[Records supplied]:
------------------------------

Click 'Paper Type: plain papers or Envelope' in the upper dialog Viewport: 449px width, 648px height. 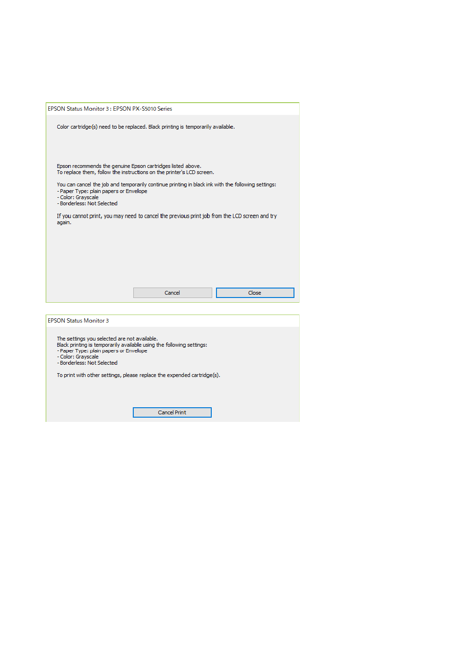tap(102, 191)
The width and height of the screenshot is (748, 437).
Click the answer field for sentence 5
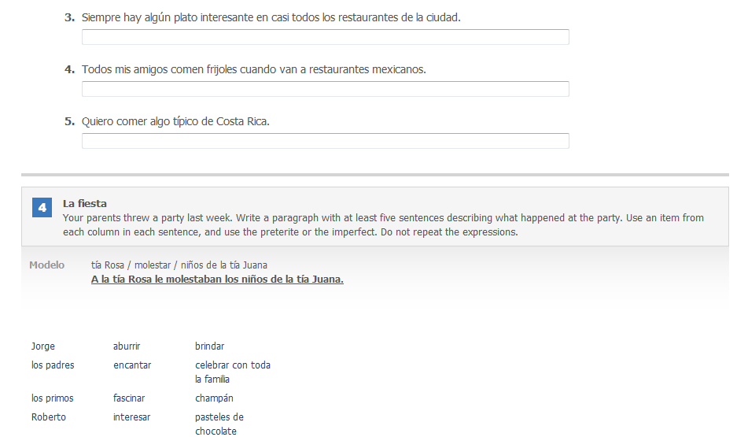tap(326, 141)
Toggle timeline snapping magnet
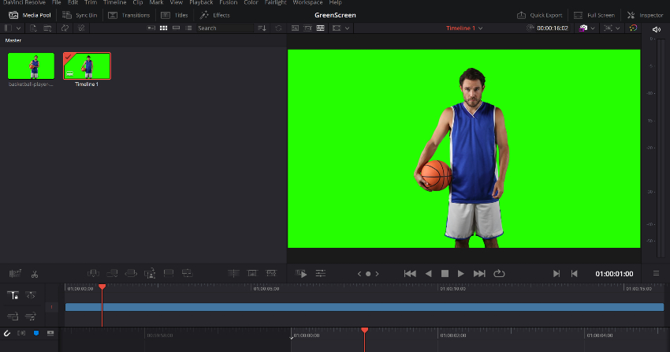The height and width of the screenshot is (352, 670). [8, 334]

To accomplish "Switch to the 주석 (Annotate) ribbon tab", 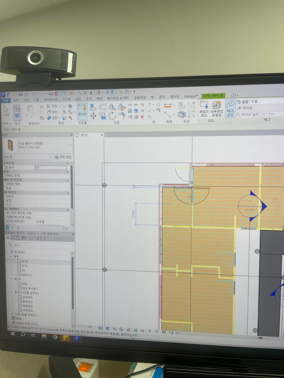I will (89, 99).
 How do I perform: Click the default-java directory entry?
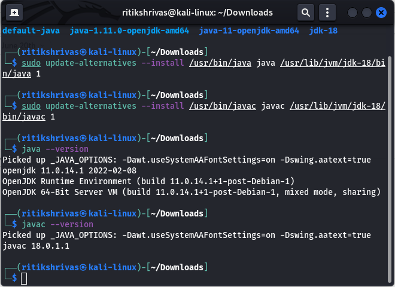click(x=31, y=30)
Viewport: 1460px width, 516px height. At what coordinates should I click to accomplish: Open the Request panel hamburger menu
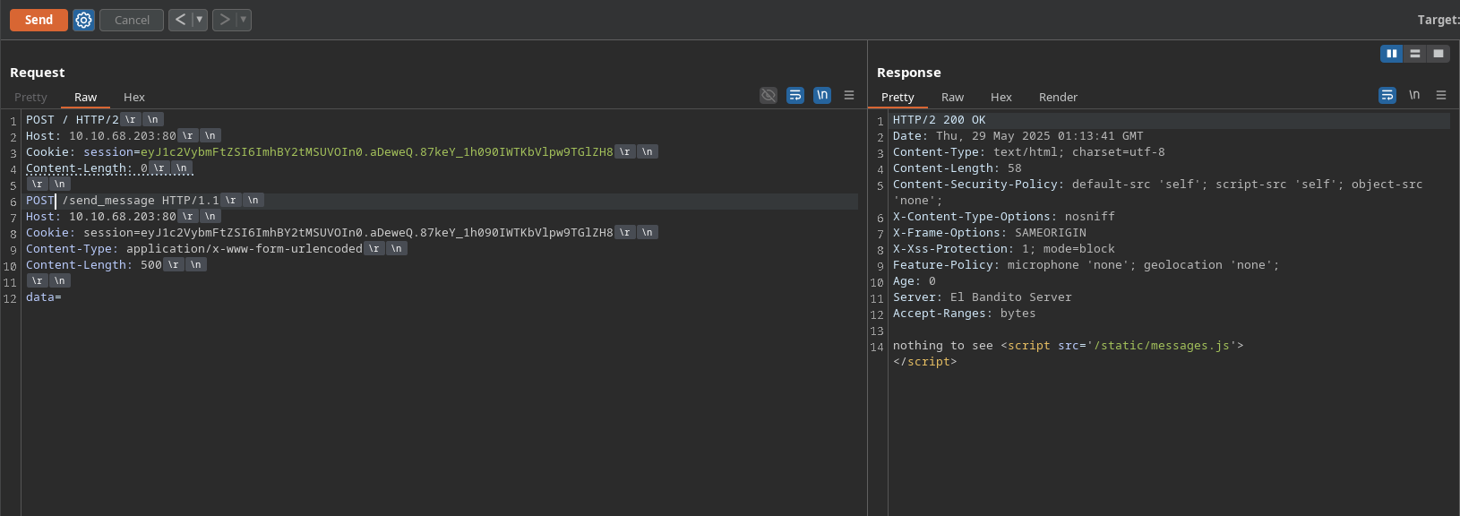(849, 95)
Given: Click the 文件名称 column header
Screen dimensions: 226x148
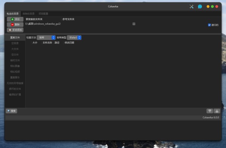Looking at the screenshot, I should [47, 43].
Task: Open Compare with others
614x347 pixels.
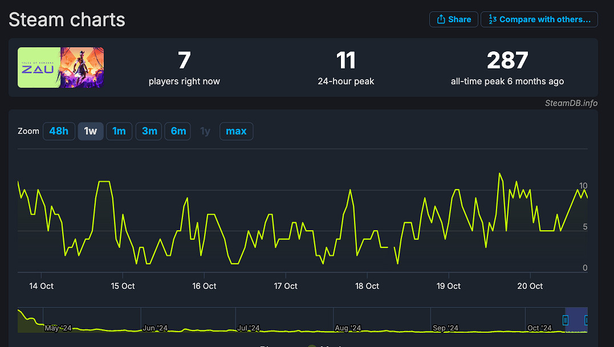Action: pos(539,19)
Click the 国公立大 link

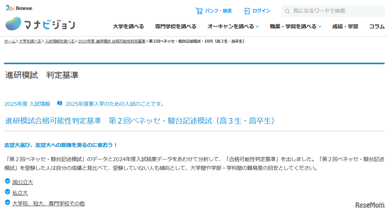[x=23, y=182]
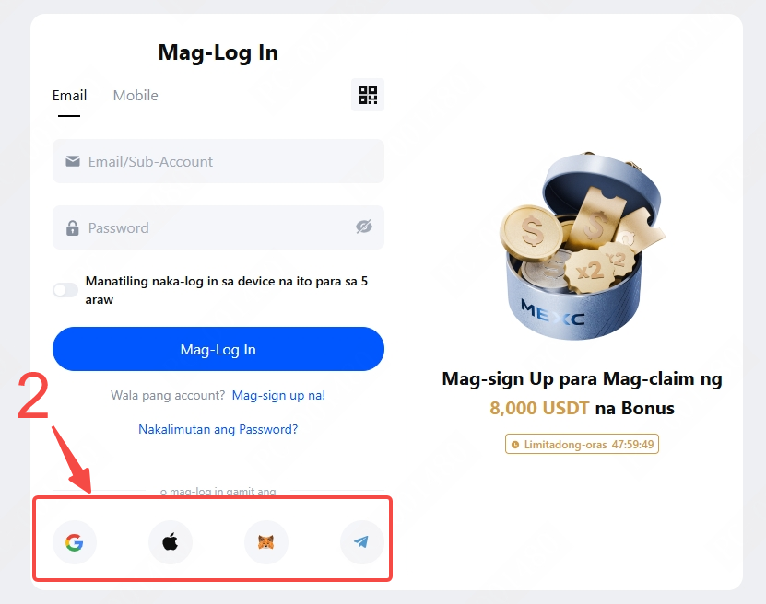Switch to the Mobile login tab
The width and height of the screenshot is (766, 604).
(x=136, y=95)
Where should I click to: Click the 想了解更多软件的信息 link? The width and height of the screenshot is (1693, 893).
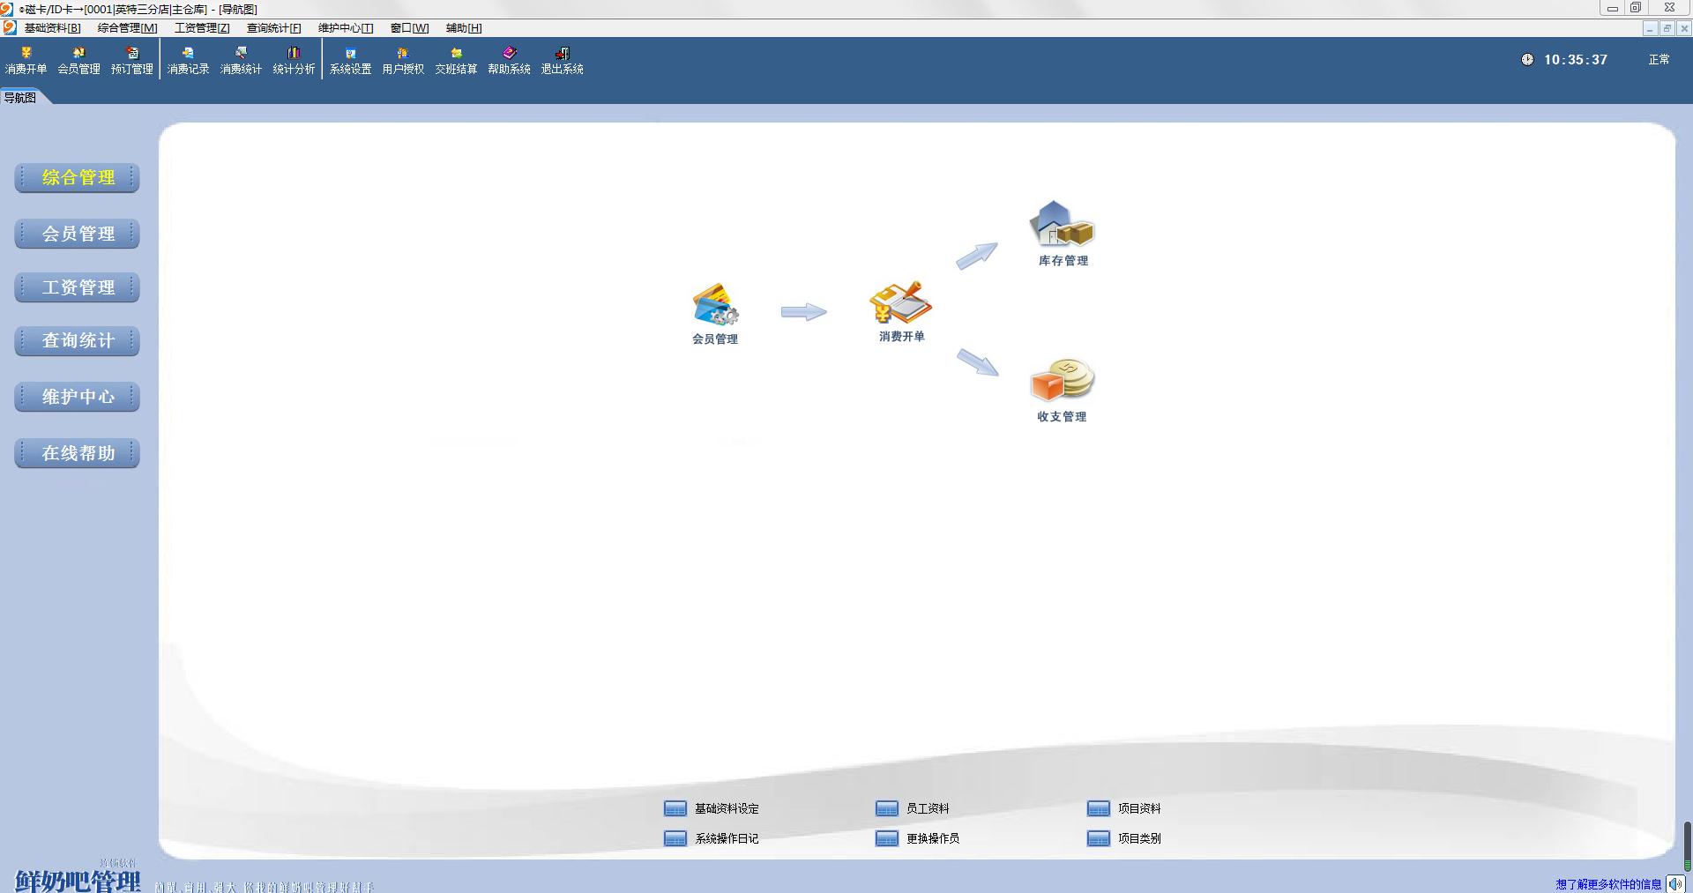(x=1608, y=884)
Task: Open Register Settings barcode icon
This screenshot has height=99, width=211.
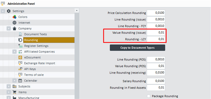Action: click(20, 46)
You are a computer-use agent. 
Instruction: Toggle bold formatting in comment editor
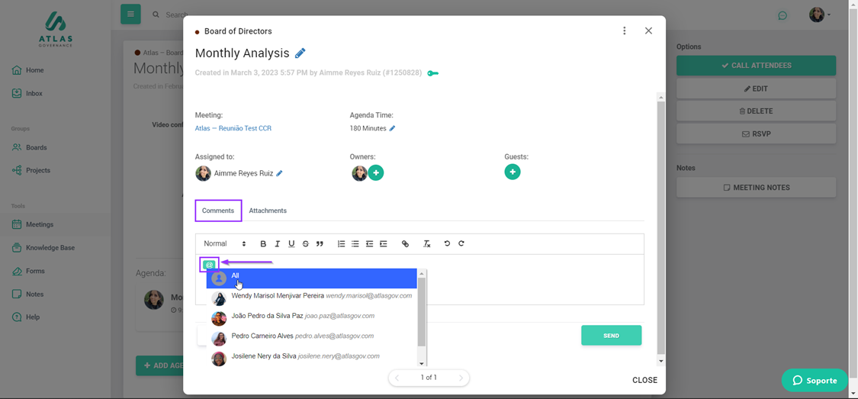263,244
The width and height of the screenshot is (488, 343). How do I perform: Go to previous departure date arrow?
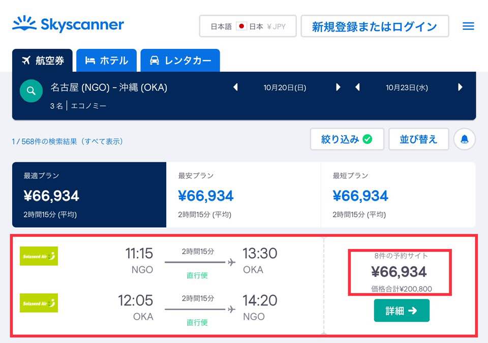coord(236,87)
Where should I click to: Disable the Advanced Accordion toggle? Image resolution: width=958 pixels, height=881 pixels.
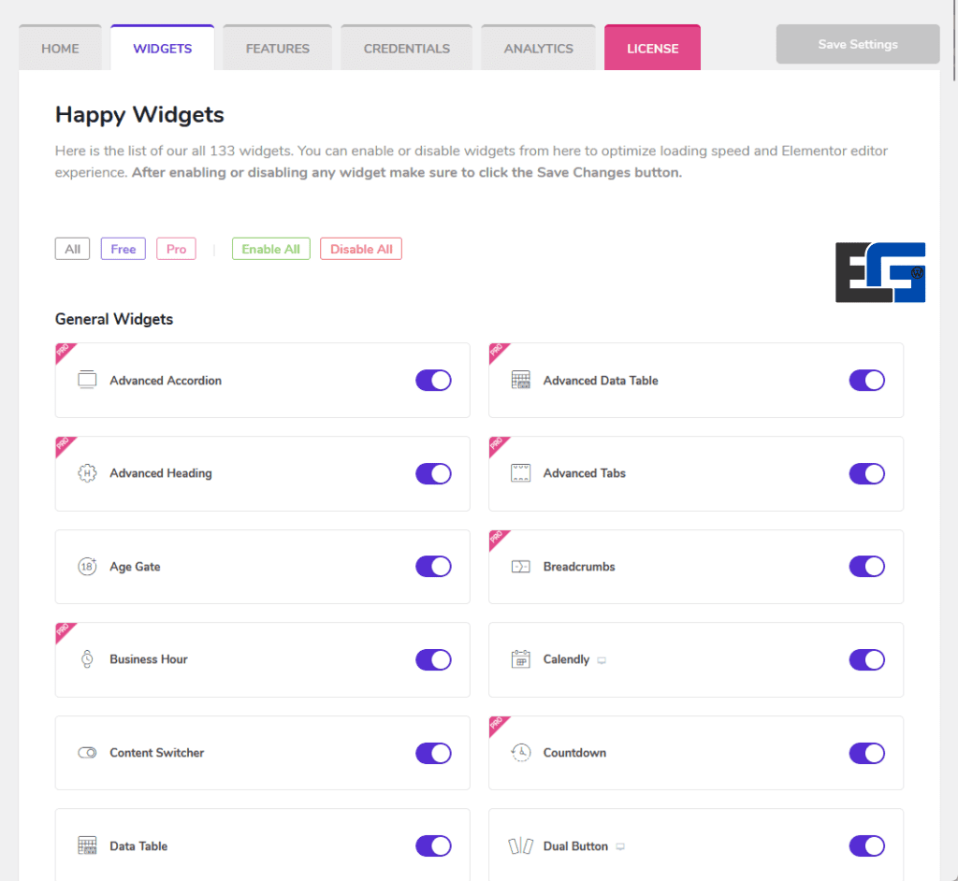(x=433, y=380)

------------------------------

[Assignment]:
Return, from the data above, each line in which the string "Task" appears.

[Written answer]:
Task: Open Compare with others
Task: Open Register Settings barcode icon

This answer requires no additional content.